Since the early 2010’s, the use of mobile internet (MI) applications has skyrocketed among American consumers. As mobile devices become ubiquitous, Americans are increasingly using MI for a variety of purposes such as mobile communication (m-communication), mobile commerce (m-commerce), and accessing entertainment (m-entertainment). From texting, emailing, taking photos or videos, social networking, downloading apps, to buying/selling online, making banking transactions and bill payments online, to listening to music, playing games, and watching videos online, the use of MI is expanding in scope. However, despite mobile device saturation and widespread availability of smartphones, disparities in MI usage for m-commerce, m-entertainment, and other forms of MI usage by location (urban versus rural) as well as demographic and socioeconomic status is widespread.

In this paper, mobile adoption and mobile internet (MI) usage in 3,108 counties of the United States for m-commerce and m-entertainment purposes is examined. Using the Spatially Aware Technology Utilization Model (SATUM), seventeen demographic, socioeconomic, educational, affordability, innovation, and social capital indicators are posited to be associated with indicators of mobile internet use (3 dependent variables) as well as indicators of m-commerce (6 dependent variables) and m-entertainment (9 dependent variables).

Spatial patterns of mobile internet adoption and usage are explored to understand the extent of the mobile internet digital divide in the US and differences between metropolitan, micropolitan, and rural counties are examined. K-means cluster analysis identifies spatial agglomerations of high- and low-use counties for m-commerce and m-entertainment. Cluster and outlier analysis further identifies interesting patterns showing the high-use counties in rural communities are often university communities, or areas with large research and development entities, healthcare facilities, or military installations. Agglomeration of mobile access and MI use indicates possible presence of spatial autocorrelation, indicating that MI adoption and use for m-commerce and m-entertainment is spatially biased.

OLS regressions account for these biases and reveal age, urban location, education, participation in the services – more specifically professional, scientific, and technical services workforce are dominant correlates of MI use while tariffs and race and ethnicities (Hispanic and African American) are associated with varying degrees. These broadly point to the influence of key demographic, location, innovation, and affordability on MI use. Counties with higher percent urban, college graduation, and household income have elevated mobile e-commerce uses, findings which are reflected in metropolitan and micropolitan subsamples, and are consistent with extensive digital divide literature. However, the effects of college education and income weaken to only two strong effects for rural counties. Evidence of strong association of geodemographic and tariff variables emphasize the importance of market forces on mobile internet usage. Policies to bridge the mobile internet digital divide are recommended based upon the significant influence of market factors, innovation, and affordability.

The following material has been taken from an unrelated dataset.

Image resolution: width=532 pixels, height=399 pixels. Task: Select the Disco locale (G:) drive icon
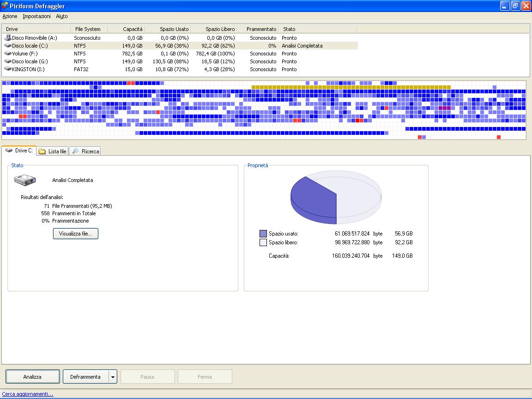(8, 61)
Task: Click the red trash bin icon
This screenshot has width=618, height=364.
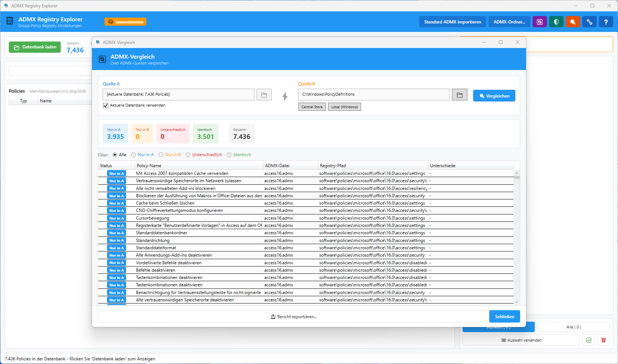Action: coord(603,340)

Keywords: Mobile Internet, m-Commerce, m-Entertainment, Counties, Digital Divide

JEL Classification: C21; C23; L86; L96

Suggested Citation

Sarkar, Avijit and Pick, James B., Spatial Patterns and Socioeconomic Influences on m-Commerce and m-Entertainment Usage in U.S. Counties (March 16, 2018). TPRC 46: The 46th Research Conference on Communication, Information and Internet Policy 2018. Available at SSRN:

Avijit Sarkar (Contact Author)

University of Redlands - School of Business ( email )

Redlands, CA
United States

James B. Pick

University of Redlands ( email )

PO Box 3080
School of Business
Redlands, CA 92373-0999
United States
909 748-6261 (Phone)
909 335-5125 (Fax)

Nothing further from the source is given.